DIRECTORY_URL = "https://www.anderson.ucla.edu/faculty-and-research/faculty-directory"
OUT_CSV = "ucla_anderson_pubs_papers_only.csv"

HEADERS = {
    "User-Agent": (
        "Mozilla/5.0 (Windows NT 10.0; Win64; x64) "
        "AppleWebKit/537.36 (KHTML, like Gecko) "
        "Chrome/120.0 Safari/537.36"
    ),
    "Accept-Language": "en-US,en;q=0.9",
}

# 不要的类型
EXCLUDE_KEYWORDS = [
    "working paper", "working papers",
    "book", "books",
    "book chapter", "book chapters",
    "case", "cases",
    "monograph", "edited volume",
]

# “像论文”的判断：有年份 或 forthcoming/in press/accepted
PAPER_LIKE = re.compile(r"(19\d{2}|20\d{2}|forthcoming|in press|accepted)", re.IGNORECASE)
YEAR_RE = re.compile(r"\b(?:19|20)\d{2}\b")

# ✅ 关键：用正则匹配标题（包含 Select Published Papers）
HEADER_PATTERNS = [
    re.compile(r"\barticles\s+published\s+or\s+accepted\b", re.I),
    re.compile(r"\b(select(ed)?\s+)?published\s+papers?\b", re.I),   # Select/Selected Published Papers
    re.compile(r"\bselected\s+publications?\b", re.I),
    re.compile(r"\bpublications?\b", re.I),
    re.compile(r"\bpapers?\b", re.I),
]

def clean(s: str) -> str:
    return re.sub(r"\s+", " ", (s or "")).strip()

def normalize_url(base: str, href: str) -> str:
    if not href:
        return ""
    u = urljoin(base, href.strip())
    u, _ = urldefrag(u)
    return u.replace("http://", "https://")

def make_soup(html: str) -> BeautifulSoup:
    try:
        return BeautifulSoup(html, "lxml")
    except Exception:
        return BeautifulSoup(html, "html.parser")

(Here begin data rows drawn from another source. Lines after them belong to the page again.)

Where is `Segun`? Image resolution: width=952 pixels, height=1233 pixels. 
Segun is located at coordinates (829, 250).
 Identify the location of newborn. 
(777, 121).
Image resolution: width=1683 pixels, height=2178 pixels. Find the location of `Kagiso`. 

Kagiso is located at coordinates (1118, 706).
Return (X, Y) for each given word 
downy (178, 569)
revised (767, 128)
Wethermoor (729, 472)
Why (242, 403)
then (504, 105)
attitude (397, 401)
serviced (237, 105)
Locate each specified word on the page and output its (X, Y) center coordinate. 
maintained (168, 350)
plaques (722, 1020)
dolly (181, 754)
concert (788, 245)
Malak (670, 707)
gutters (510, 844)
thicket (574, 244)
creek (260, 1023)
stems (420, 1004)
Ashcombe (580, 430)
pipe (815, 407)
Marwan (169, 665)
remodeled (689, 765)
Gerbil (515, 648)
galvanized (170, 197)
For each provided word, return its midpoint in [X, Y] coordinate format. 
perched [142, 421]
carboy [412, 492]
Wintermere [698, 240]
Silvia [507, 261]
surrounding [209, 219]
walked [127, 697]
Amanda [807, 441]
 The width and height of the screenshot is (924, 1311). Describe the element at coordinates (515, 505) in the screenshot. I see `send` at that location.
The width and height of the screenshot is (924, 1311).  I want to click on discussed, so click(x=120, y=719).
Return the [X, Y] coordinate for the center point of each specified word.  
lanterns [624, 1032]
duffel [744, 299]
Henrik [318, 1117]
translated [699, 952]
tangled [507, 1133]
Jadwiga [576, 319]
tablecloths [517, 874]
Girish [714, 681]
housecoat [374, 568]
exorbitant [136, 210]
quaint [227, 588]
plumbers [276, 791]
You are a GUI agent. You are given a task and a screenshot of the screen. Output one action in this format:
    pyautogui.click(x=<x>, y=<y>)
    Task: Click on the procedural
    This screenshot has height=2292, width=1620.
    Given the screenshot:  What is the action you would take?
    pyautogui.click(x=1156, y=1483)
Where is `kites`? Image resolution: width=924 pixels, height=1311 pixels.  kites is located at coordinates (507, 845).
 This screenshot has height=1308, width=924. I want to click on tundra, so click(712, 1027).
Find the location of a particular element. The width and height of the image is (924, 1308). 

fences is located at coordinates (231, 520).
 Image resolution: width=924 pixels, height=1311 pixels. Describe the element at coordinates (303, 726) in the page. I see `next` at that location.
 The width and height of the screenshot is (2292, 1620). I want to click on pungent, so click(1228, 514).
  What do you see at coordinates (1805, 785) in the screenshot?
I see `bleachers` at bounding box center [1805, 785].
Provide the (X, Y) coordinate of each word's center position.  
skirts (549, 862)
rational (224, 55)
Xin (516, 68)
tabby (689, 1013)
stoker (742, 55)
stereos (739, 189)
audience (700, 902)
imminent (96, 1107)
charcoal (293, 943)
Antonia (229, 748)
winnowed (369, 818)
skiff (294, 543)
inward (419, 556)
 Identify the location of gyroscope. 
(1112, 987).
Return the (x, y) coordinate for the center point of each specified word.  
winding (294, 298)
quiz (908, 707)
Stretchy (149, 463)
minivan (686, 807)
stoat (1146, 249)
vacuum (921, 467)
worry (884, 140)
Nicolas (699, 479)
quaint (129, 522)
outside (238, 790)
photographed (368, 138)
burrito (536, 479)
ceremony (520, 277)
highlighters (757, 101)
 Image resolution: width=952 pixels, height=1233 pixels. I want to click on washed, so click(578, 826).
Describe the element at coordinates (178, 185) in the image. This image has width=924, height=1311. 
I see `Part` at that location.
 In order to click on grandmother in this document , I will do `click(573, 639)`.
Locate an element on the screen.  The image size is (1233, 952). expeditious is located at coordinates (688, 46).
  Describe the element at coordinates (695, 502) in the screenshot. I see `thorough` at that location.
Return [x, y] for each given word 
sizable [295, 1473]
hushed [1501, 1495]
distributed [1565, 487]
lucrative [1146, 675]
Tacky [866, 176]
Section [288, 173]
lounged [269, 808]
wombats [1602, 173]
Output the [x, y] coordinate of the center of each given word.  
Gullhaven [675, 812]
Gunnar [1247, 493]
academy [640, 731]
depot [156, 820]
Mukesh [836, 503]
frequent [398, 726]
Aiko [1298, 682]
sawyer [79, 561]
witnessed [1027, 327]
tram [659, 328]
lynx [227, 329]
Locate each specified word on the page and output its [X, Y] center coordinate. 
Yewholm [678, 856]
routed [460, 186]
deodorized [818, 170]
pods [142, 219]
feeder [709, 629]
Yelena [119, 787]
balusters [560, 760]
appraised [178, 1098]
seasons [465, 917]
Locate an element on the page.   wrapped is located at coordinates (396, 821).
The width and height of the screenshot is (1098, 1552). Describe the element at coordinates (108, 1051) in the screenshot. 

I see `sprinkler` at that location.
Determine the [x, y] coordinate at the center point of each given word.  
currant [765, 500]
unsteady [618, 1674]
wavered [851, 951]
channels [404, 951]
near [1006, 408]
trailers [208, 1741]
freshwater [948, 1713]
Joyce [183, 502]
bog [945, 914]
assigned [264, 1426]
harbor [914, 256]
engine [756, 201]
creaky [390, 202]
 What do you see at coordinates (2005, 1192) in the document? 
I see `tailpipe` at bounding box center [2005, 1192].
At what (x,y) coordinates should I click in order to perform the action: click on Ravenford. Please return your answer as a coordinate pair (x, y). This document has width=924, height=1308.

def make_session() -> requests.Session:
    s = requests.Session()
    s.headers.update(HEADERS)
    return s

def fetch_html(session: requests.Session, url: str) -> str:
    r = session.get(url, timeout=30)
    r.raise_for_status()
    r.encoding = r.apparent_encoding
    return r.text

def extract_year(entry: str) -> str:
    m = YEAR_RE.search(entry)
    return m.group(0) if m else ""

def looks_excluded(entry: str) -> bool:
    low = entry.lower()
    return any(k in low for k in EXCLUDE_KEYWORDS)

# -------------------------
# 1) 目录页抓所有教授 profile 链接
# -------------------------
def collect_profile_links(session: requests.Session):
    html = fetch_html(session, DIRECTORY_URL)
    soup = make_soup(html)

    links = []
    for a in soup.select("a[href]"):
        href = (a.get("href") or "").strip()
        if not href:
            continue
        u = normalize_url(DIRECTORY_URL, href)

        # UCLA Anderson 教授页常见：.../faculty-and-research/<area>/faculty/<slug>
        if ("/faculty-and-research/" in u) and ("/faculty/" in u) and ("/faculty-directory" not in u):
            if u.lower().endswith((".pdf", ".doc", ".docx")):
                continue
            links.append(u)

    # 去重保序
    seen, uniq = set(), []
    for u in links:
        if u not in seen:
            seen.add(u)
            uniq.append(u)
    return uniq

# -------------------------
# 2) 个人页抽取标题 + 条目
# -------------------------
def get_name(soup: BeautifulSoup) -> str:
    h1 = soup.find("h1")
    if h1:
        return clean(h1.get_text(" ", strip=True))
    h2 = soup.find("h2")
    return clean(h2.get_text(" ", strip=True)) if h2 else ""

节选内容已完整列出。